§ **Assignment**: Find the lines of the records in which the word "Google" appears and report how many there are, as a number alone.

§ **Dataset entries**:
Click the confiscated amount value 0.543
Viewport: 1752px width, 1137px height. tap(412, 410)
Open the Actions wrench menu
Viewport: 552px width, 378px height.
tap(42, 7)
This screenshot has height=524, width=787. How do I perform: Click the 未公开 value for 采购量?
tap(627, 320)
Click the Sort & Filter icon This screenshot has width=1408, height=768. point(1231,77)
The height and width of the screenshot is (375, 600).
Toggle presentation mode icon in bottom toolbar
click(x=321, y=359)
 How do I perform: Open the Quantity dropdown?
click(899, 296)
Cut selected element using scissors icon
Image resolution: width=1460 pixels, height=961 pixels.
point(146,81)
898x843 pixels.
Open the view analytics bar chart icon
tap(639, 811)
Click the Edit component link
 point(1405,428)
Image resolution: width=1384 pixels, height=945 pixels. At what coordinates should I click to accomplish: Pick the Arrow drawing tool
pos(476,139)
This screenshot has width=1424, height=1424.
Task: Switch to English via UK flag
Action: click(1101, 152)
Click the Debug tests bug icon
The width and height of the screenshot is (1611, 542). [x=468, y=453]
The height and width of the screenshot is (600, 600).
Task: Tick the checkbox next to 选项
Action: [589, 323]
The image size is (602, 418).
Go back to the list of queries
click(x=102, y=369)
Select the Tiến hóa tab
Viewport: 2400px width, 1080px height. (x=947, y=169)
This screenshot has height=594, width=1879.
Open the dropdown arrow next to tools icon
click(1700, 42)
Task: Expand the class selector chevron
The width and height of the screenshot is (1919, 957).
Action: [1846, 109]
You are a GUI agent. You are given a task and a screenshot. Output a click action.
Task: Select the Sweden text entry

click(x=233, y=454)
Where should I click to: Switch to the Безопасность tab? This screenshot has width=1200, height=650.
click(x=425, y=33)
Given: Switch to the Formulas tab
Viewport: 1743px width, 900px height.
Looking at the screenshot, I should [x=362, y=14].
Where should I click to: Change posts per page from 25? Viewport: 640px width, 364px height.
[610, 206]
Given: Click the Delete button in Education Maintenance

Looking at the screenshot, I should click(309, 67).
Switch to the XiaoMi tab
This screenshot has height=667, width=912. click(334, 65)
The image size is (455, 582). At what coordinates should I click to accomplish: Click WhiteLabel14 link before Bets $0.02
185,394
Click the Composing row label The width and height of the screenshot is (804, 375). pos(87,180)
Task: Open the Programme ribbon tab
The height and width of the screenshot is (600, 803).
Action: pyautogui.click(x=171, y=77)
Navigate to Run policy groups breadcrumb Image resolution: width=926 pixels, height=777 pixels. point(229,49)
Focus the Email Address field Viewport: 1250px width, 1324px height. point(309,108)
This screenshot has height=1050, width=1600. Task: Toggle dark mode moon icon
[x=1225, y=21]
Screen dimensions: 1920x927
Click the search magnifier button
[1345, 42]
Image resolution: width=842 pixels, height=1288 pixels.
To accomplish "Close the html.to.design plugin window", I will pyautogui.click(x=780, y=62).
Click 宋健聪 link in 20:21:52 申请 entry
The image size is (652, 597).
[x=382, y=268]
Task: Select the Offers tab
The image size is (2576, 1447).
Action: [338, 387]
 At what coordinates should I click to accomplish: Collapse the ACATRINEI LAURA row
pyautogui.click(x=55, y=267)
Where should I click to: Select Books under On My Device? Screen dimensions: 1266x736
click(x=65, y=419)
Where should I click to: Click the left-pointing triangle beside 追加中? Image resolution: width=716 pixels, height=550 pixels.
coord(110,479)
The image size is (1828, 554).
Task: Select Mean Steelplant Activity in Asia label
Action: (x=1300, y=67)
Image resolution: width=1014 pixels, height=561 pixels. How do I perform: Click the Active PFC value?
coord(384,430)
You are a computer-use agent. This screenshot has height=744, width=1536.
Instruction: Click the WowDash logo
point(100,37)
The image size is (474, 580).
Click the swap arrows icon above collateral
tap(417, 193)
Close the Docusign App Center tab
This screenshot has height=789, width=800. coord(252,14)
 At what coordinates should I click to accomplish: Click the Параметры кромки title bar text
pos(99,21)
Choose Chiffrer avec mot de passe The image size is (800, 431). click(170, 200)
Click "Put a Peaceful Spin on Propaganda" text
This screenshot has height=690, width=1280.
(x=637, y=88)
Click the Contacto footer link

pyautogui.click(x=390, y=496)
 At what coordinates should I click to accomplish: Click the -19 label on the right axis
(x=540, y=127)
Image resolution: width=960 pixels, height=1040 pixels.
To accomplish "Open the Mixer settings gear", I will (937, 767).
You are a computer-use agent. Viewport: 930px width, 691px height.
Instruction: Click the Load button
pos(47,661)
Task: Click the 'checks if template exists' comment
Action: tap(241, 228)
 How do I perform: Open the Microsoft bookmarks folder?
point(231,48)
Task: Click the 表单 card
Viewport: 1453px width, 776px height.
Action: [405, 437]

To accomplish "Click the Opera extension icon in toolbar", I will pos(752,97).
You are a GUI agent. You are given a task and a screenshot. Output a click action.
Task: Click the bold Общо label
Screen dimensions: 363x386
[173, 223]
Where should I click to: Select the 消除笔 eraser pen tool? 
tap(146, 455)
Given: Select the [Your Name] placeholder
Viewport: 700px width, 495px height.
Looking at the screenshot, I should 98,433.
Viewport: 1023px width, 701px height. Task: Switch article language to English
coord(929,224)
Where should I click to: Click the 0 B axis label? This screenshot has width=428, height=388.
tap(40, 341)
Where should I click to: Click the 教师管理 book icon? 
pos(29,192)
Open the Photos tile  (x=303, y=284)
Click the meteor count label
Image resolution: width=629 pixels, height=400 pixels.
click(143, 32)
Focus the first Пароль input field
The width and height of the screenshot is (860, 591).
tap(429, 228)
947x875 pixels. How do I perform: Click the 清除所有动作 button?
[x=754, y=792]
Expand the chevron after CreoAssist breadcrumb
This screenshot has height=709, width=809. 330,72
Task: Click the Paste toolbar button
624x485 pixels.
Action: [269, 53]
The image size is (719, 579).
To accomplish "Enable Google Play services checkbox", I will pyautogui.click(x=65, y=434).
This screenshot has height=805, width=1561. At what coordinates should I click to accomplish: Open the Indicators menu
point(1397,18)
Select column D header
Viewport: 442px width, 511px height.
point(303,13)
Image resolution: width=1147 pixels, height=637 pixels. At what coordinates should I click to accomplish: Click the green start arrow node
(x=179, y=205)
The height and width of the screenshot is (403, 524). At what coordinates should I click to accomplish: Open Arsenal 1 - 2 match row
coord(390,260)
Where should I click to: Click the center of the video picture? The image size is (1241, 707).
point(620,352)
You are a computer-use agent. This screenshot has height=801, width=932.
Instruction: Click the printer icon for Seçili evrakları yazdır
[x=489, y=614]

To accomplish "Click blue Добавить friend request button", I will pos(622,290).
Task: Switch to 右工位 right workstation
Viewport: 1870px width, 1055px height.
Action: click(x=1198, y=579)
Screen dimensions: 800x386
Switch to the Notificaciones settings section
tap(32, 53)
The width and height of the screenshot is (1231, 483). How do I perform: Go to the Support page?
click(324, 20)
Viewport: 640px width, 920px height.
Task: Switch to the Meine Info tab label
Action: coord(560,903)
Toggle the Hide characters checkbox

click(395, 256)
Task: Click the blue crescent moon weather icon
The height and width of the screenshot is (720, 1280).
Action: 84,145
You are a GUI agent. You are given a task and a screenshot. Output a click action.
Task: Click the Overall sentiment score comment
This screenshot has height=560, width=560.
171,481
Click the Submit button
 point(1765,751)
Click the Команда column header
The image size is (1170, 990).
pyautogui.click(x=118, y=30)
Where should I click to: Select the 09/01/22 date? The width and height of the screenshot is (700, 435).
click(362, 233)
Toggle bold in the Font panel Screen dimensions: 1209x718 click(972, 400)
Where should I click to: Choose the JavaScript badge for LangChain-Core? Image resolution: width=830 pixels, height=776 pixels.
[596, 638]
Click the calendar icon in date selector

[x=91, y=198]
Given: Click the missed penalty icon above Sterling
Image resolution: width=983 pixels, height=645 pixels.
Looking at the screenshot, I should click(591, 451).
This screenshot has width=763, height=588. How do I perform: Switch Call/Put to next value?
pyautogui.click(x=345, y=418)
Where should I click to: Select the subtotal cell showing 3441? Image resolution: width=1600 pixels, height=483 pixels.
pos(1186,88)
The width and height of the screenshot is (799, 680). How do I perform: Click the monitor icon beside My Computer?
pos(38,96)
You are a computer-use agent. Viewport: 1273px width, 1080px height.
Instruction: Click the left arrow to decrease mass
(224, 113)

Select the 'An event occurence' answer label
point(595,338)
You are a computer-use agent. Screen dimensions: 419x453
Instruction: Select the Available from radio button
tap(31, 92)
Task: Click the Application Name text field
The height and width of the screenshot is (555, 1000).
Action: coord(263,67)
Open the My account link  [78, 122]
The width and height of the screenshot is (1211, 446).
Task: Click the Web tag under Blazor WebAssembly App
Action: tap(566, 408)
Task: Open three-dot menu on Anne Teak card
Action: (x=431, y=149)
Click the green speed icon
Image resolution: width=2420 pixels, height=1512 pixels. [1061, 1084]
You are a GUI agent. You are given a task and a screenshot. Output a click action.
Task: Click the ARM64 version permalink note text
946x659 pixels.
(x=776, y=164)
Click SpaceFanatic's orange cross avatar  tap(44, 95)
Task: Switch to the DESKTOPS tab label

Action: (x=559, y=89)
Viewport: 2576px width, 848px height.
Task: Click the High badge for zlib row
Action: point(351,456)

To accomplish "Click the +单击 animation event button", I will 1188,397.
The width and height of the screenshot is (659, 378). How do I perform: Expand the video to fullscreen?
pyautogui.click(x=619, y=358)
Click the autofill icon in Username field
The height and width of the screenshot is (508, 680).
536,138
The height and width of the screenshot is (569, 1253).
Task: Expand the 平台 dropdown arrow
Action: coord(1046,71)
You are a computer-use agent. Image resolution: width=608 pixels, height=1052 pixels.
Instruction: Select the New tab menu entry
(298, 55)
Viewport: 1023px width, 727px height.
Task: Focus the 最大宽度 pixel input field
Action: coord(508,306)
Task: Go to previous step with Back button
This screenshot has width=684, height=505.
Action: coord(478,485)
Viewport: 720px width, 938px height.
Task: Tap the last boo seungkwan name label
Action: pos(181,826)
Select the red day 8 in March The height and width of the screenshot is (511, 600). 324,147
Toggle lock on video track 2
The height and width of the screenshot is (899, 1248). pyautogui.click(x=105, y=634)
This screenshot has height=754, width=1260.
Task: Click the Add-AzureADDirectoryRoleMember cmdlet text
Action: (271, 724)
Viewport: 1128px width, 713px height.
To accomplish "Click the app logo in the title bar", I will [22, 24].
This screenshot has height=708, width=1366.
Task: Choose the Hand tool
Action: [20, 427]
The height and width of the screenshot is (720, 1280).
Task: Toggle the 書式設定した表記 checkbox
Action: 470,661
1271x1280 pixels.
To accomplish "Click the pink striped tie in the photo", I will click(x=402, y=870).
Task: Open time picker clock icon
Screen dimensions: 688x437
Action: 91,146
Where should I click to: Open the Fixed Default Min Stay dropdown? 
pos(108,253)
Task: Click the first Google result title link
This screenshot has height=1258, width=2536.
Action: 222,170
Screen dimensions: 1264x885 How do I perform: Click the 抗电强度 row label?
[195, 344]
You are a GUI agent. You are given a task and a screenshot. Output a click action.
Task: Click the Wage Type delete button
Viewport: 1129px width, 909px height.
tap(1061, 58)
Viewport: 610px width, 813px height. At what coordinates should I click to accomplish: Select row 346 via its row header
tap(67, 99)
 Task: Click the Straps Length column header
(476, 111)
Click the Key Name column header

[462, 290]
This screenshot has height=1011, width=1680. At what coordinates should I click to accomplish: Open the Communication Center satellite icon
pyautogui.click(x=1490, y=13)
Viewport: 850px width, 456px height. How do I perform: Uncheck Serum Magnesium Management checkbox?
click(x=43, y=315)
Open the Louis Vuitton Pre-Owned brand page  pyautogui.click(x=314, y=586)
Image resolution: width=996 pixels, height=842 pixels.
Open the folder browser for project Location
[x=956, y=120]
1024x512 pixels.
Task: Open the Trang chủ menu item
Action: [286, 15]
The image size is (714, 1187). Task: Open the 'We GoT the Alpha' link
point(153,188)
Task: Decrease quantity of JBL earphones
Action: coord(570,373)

§ **The completed task**: 2